When determining the amount of the fine, the Commission must consider both the gravity and the duration of the infringement (Article 23(3) of Regulation 1/2003). Further, the fine must not exceed 10% of the undertaking’s total turnover generated in the business year preceding the decision (Article 23(2) of Regulation 1/2003).
The fines collected by the Commission go into the EU budget.
According to the 2006 Guidelines on Fines, undertaking’s starting point for the fine is a percentage of the company’s annual sales of the product or service concerned by the infringement. The relevant sales are usually the sales of the product or service covered by the infringement during the last full business year of the infringement. This percentage of the value of relevant sales is up to 30% and determined according to the gravity of the infringements (so-called "gravity percentage). As cartels are particularly harmful restrictions of competition, their gravity percentage starts at 15%. The resulting amount is increased by the considering the duration of the infringement, using a duration multiplier calculated on the basis of the days of participation in the infringement.
The fine can be increased (for example if the company is a repeat offender) or decreased (for example if the company’s involvement was limited). In cartel cases, the fine will be increased by a one-time amount equivalent to 15%-25% of the value of one year's sales as an additional deterrent (so called "entry-fee"). In case of other particularly harmful infringements an entry fee can be imposed as well.
The fine is limited to 10% of the undertaking's overall annual turnover generated in the business year before the adoption of the decision. The undertaking is composed of the highest parent held liable and all its subsidiaries. The consolidated turnover of that group of companies is relevant.
The Commission encourages companies that are involved in a cartel to come forward with evidence to help the Commission to detect cartels and build its case. The first company to provide sufficient evidence of a cartel to allow the Commission to do a targeted inspection can receive full immunity from fines; subsequent companies can receive reductions of up to 50% on the fine that would otherwise be imposed, depending on the timing of their application and the added value they provide.
In cartel cases, the Commission also grants a reduction of 10% of the fine if the Commission reaches a settlement with the party.

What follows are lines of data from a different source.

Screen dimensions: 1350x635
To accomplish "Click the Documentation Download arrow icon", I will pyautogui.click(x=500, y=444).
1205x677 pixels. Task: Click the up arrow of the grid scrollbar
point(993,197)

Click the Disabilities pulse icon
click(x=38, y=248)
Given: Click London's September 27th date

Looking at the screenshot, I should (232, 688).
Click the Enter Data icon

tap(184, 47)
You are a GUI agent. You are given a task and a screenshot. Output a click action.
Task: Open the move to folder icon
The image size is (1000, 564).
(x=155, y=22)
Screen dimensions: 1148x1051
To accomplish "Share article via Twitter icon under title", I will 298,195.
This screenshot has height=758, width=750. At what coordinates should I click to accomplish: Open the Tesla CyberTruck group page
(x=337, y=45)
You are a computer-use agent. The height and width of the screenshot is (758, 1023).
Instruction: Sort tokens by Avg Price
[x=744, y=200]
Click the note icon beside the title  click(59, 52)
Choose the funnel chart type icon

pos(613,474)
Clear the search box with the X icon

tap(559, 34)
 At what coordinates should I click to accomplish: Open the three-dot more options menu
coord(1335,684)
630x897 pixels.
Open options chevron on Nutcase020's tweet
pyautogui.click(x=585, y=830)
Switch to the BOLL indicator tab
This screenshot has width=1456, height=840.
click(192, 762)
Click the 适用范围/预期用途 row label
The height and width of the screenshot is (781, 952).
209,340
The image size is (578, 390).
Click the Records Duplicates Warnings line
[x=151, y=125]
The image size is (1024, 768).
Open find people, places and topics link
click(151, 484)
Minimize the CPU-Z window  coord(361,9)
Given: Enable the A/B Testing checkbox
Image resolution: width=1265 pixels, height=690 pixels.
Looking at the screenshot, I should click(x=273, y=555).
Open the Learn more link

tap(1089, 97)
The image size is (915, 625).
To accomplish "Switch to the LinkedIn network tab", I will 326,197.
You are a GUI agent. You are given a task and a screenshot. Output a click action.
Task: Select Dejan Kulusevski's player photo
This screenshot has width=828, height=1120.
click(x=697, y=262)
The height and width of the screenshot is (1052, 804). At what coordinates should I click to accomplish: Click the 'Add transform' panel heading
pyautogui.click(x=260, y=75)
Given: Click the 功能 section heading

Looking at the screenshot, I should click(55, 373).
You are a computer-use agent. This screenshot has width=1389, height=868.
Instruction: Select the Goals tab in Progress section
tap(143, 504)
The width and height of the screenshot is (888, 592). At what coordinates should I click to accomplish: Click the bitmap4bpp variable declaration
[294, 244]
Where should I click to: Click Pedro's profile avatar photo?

In exceptional circumstances, the Commission may reduce the fine if the undertaking provides sufficiently clear and objective evidence that a) the fine is likely to affect seriously the economic viability of the undertaking, b) the undertaking's insolvency would cause a significant loss of the value of its assets and c) there are specific economic and social circumstances.
What is the legal basis for the Commission’s fines?
Article 23 of Regulation 1/2003 gives the Commission the power to impose fines on undertakings. In its decision, the Commission explains how it has set the fine. The Commission published general guidelines in 1998 to provide greater transparency and greater accountability. The Commission amended its Fining Guidelines in 2006. The European Courts review all aspects of Commission decisions and have full powers to vary the fine imposed.